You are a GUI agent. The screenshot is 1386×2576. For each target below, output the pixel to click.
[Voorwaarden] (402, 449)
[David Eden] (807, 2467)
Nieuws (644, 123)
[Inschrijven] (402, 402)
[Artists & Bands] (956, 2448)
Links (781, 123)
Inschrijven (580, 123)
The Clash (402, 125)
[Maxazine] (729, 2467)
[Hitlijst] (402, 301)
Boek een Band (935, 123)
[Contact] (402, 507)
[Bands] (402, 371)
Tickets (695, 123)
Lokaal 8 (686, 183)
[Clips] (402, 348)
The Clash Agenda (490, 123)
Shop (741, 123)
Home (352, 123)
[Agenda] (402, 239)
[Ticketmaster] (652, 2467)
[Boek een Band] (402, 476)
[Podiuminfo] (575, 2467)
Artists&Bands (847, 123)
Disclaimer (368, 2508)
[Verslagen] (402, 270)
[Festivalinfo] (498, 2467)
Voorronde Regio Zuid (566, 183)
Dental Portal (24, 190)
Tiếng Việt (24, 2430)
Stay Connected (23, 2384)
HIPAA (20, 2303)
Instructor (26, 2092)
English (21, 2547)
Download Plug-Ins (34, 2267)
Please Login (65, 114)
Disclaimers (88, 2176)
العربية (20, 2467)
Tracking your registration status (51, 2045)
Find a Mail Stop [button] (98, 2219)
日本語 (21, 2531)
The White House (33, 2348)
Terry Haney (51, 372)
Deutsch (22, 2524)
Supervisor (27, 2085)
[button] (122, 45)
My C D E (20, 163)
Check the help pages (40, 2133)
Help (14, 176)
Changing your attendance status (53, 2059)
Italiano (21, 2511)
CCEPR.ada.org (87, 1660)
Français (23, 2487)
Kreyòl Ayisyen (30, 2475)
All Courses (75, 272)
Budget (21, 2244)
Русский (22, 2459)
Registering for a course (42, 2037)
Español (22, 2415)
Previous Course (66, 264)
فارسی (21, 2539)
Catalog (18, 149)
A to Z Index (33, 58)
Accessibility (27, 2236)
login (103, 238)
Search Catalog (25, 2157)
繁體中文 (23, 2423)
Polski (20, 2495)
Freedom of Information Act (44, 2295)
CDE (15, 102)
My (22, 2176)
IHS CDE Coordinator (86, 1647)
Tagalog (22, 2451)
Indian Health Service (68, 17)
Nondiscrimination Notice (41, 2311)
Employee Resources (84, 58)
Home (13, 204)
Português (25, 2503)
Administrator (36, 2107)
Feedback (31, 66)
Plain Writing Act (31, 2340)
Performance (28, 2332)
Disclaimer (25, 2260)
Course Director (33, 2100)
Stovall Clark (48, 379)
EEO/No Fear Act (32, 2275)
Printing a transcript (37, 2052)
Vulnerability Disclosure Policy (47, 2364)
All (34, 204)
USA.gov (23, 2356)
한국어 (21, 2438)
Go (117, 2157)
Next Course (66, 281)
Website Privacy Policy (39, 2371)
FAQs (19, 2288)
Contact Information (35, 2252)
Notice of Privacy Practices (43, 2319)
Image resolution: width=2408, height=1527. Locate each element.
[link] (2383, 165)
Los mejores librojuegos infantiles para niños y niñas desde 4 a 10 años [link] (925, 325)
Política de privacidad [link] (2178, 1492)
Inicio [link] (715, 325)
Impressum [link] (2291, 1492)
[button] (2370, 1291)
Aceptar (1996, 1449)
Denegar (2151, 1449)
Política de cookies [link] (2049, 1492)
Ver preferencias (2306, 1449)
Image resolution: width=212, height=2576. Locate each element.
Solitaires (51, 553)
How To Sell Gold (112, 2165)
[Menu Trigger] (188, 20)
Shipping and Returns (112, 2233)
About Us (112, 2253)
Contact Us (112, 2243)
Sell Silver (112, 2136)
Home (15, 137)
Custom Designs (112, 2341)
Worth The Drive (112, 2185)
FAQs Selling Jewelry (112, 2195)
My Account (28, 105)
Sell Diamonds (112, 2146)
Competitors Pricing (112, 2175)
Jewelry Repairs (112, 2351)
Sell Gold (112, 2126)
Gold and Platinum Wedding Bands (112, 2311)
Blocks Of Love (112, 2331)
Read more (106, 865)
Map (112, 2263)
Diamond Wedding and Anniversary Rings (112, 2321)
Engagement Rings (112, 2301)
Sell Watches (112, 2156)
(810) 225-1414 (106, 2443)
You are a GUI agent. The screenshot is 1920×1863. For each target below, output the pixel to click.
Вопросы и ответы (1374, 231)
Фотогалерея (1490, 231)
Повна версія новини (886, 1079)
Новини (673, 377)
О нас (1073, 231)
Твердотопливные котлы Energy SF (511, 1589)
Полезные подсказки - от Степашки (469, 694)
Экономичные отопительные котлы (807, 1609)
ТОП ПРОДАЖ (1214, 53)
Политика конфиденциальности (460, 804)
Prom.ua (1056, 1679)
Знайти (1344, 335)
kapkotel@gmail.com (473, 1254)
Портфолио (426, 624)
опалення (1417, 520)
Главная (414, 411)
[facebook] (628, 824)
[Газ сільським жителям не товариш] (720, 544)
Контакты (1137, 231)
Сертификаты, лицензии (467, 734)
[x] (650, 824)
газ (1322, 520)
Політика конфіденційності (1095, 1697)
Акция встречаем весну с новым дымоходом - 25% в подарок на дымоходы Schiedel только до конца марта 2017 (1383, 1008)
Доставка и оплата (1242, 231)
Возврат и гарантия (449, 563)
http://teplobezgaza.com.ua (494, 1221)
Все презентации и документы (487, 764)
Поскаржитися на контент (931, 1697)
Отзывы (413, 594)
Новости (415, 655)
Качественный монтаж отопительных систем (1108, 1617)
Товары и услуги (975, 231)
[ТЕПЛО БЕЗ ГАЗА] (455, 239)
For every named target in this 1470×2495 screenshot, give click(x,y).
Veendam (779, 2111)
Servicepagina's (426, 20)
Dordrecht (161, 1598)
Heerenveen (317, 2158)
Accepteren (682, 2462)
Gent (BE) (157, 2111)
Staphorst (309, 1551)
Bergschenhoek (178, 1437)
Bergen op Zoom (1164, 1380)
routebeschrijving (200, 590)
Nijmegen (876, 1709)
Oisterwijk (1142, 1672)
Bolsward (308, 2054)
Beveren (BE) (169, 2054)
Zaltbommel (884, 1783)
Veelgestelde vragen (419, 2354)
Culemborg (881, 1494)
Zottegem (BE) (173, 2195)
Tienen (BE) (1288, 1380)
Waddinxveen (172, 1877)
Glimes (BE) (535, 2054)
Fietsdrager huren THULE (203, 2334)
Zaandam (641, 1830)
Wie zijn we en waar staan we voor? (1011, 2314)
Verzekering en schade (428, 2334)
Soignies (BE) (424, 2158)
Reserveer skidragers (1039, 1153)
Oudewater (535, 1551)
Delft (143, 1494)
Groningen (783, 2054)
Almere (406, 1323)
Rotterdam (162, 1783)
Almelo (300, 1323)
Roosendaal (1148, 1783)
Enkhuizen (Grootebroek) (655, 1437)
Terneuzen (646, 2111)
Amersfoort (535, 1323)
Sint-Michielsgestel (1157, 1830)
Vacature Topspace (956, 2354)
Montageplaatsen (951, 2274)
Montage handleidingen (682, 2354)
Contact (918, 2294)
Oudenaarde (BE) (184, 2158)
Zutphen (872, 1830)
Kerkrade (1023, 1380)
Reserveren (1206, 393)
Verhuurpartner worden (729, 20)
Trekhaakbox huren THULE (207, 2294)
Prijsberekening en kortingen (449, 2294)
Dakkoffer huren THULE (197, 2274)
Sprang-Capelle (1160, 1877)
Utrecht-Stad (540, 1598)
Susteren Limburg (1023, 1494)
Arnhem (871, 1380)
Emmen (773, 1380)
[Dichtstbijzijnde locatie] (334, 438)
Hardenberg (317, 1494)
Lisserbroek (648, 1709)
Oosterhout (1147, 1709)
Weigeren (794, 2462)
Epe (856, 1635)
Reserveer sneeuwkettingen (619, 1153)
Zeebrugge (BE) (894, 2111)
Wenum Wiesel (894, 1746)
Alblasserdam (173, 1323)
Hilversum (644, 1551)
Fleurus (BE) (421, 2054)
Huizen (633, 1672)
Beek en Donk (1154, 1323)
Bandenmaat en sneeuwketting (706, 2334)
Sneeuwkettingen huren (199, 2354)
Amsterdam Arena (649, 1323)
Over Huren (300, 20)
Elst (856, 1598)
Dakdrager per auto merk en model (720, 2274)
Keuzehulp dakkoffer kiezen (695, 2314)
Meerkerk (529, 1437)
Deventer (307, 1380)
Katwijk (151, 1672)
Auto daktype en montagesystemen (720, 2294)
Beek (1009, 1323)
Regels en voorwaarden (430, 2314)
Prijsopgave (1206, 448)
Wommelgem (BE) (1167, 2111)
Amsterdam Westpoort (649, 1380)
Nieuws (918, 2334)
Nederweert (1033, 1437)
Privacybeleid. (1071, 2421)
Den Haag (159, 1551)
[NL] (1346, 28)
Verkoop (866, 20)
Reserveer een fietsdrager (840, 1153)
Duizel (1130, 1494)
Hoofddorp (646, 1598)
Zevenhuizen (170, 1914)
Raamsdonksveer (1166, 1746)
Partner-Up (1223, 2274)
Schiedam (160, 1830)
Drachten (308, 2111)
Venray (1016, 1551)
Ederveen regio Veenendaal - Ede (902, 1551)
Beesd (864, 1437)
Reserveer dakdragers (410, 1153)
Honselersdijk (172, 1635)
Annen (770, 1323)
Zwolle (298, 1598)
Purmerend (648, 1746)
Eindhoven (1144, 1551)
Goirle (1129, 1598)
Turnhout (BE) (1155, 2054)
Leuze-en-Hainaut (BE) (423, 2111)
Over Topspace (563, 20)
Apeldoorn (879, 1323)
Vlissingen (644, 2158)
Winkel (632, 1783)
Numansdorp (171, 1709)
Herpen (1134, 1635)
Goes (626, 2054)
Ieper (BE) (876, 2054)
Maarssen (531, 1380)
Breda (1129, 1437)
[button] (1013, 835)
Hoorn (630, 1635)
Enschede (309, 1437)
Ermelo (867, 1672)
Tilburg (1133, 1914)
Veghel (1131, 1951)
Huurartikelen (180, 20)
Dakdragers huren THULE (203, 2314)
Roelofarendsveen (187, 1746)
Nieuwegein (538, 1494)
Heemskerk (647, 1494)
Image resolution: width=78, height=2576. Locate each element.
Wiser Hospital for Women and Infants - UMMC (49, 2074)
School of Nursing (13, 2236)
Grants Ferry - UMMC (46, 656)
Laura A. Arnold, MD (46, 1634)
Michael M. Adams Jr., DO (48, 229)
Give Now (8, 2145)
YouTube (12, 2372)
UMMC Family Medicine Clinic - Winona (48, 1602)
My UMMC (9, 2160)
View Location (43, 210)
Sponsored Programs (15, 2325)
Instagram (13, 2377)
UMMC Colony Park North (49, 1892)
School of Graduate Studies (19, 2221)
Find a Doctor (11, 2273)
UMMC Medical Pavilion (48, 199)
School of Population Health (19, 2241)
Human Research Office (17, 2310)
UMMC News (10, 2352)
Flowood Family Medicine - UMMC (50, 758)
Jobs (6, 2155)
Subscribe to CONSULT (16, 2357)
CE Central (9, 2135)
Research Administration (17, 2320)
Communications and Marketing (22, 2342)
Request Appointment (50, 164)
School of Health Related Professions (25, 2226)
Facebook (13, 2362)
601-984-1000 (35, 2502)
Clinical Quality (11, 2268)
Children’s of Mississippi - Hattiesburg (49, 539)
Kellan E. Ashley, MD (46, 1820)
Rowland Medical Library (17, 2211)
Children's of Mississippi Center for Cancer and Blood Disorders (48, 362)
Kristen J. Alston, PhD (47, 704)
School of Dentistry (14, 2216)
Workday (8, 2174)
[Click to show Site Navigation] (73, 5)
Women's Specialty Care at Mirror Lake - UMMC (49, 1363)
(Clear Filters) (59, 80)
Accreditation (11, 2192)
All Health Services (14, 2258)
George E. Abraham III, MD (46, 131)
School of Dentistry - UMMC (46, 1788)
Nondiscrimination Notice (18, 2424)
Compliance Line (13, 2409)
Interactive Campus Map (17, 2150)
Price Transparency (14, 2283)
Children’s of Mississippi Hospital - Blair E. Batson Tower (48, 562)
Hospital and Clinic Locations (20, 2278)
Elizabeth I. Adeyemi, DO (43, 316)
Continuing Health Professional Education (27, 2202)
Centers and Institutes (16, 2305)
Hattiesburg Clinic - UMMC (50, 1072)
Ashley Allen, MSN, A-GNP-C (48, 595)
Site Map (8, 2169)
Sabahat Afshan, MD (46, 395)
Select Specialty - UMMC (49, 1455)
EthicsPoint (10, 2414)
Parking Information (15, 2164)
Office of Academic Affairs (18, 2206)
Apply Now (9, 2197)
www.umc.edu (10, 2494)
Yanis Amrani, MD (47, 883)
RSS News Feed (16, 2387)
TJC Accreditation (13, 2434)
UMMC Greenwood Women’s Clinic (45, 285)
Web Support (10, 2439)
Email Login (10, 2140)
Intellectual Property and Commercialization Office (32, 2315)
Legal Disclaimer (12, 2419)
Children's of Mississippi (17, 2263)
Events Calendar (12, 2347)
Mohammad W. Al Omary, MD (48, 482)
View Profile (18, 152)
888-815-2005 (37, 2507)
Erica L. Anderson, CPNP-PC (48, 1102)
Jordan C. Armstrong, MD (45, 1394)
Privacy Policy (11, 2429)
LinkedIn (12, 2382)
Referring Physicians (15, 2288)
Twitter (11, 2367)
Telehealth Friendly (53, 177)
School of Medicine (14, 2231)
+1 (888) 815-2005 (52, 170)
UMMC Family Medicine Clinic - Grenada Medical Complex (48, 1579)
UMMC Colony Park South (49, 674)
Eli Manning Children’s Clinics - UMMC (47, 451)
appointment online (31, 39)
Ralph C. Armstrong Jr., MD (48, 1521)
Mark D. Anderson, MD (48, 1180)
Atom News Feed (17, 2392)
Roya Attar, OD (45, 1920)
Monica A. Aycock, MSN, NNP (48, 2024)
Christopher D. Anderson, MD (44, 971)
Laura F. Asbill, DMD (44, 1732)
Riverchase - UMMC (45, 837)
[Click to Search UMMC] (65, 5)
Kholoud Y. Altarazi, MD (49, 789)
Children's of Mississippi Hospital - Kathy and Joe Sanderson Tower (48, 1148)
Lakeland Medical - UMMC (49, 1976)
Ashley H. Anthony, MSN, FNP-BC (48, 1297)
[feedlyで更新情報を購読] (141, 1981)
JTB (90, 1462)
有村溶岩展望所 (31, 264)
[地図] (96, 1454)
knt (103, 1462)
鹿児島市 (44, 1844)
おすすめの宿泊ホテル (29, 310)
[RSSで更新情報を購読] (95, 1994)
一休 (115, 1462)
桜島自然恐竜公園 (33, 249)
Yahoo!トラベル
----------------
*Task statement*. Give the exact lines, and only those, from the line containing "Prijsberekening en kortingen (449, 2294)" through the line containing "Wenum Wiesel (894, 1746)" in the entries above.

*Answer section*.
Prijsberekening en kortingen (449, 2294)
Dakkoffer huren THULE (197, 2274)
Sprang-Capelle (1160, 1877)
Utrecht-Stad (540, 1598)
Susteren Limburg (1023, 1494)
Arnhem (871, 1380)
Emmen (773, 1380)
[Dichtstbijzijnde locatie] (334, 438)
Hardenberg (317, 1494)
Lisserbroek (648, 1709)
Oosterhout (1147, 1709)
Weigeren (794, 2462)
Epe (856, 1635)
Reserveer sneeuwkettingen (619, 1153)
Zeebrugge (BE) (894, 2111)
Wenum Wiesel (894, 1746)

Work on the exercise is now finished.